Miss St. Yves adjusted herself, not without blushing. The lover was conducted into another apartment. The abbé remonstrated to him on the enormity of his conduct. The Huron defended himself upon the privileges of the law of nature, which he understood perfectly well. The abbé maintained that the law positive should be allowed all its advantages, and that without conventions agreed on between men the law of nature must almost constantly be nothing more than natural felony. Notaries, priests, witnesses, contracts, and dispensations are absolutely necessary.

The ingenuous Hercules made answer with the observation constantly adopted by savages:

"You are then very great rogues, since so many precautions are necessary."

This remark somewhat disconcerted the abbé.

"There are, I acknowledge, libertines and cheats among us, and there would be as many among the Hurons, if they were united in a great city; but, at the same time, we have discreet, honest, enlightened people; and these are the men who have framed the laws. The more upright we are, the more readily we should submit to them, as we thereby set an example to the vicious, who respect those bounds which virtue has given herself."

This answer struck the Huron. It has already been observed that his mind was well disposed. He was softened by flattering speeches, which promised him hopes; all the world is caught in these snares; and Miss St. Yves herself appeared, after having been at her toilet. Everything was now conducted with the utmost good breeding.

It was with much difficulty that Hercules was sent back to his relations. It was again necessary for the charming Miss St. Yves to interfere; the more she perceived the influence she had upon him, the more she loved him. She made him depart, and was much affected at it.
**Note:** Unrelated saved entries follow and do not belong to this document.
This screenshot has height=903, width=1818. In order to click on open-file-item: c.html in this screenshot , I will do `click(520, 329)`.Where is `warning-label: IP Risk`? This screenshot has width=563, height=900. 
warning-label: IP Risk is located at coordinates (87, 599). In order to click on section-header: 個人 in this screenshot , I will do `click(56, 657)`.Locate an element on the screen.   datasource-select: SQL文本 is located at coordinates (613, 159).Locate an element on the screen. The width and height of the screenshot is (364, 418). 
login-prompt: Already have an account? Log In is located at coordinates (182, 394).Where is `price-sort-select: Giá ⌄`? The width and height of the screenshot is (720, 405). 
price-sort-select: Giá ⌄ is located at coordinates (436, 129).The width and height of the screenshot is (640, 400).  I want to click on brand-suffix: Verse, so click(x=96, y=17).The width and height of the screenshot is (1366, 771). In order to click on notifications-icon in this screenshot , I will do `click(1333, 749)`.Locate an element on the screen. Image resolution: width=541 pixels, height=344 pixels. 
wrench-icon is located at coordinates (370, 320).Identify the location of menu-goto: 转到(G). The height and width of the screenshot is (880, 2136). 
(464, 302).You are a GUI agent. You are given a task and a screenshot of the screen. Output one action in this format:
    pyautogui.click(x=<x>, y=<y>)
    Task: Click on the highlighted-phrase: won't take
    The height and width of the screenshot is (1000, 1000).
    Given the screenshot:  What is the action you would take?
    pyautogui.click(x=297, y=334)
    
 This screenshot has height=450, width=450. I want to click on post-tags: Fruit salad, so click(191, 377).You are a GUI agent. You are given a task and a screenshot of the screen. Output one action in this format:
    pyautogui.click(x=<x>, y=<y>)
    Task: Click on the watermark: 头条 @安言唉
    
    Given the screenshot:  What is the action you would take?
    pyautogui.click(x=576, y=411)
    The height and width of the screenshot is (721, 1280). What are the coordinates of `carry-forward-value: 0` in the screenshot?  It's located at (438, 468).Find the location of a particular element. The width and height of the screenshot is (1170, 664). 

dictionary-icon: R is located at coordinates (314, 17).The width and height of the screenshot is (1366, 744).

At length, when he was gone, the abbé, who was not only Miss St. Yves' elder brother by many years, but was also her guardian, endeavored to wean his ward from the importunities of this dreadful lover. He went to consult the bailiff, who had always intended his son for the abbé's sister, and who advised him to place the poor girl in a convent. This was a terrible stroke. Such a measure would, to a young lady unaffected with any particular passion, have been inexpressible punishment; but to a love-sick maid, equally sagacious and tender, it was despair itself.

When the ingenuous Hercules returned to the prior's, with his usual frankness, he related all that had happened. He met with some remonstrances, which had some effect upon his mind, though none upon his senses; but the next day, when he wanted to return to his mistress, in order to reason with her upon the law of nature and the law of convention, the bailiff acquainted him, with insulting joy, that she was in a convent.

"Very well," said he, "I'll go and reason with her in this convent."

"That cannot be," said the bailiff; and then entered into a long explanation of the nature of a convent, telling him that this word was derived from conventus, in the Latin, which signifies "an assembly"; and the Huron could not comprehend why he might not be admitted into this assembly. As soon as he was informed that this assembly was a kind of prison, in which girls were shut up, a shocking institution, unknown in Huronia and England, he became as furious as was his patron Hercules when Euritus, king of Œchalia, no less cruel than the abbé of St. Yves, refused him the beauteous Iola, his daughter, not inferior in beauty to the abbé's sister. He was upon the point of going to set fire to the convent to carry off his mistress, or be burned with her. Miss Kerkabon, terrified at such a declaration, gave up all hopes of ever seeing her nephew a subdeacon; and, sadly weeping, she exclaimed: "The devil has certainly been in him since he has been christened."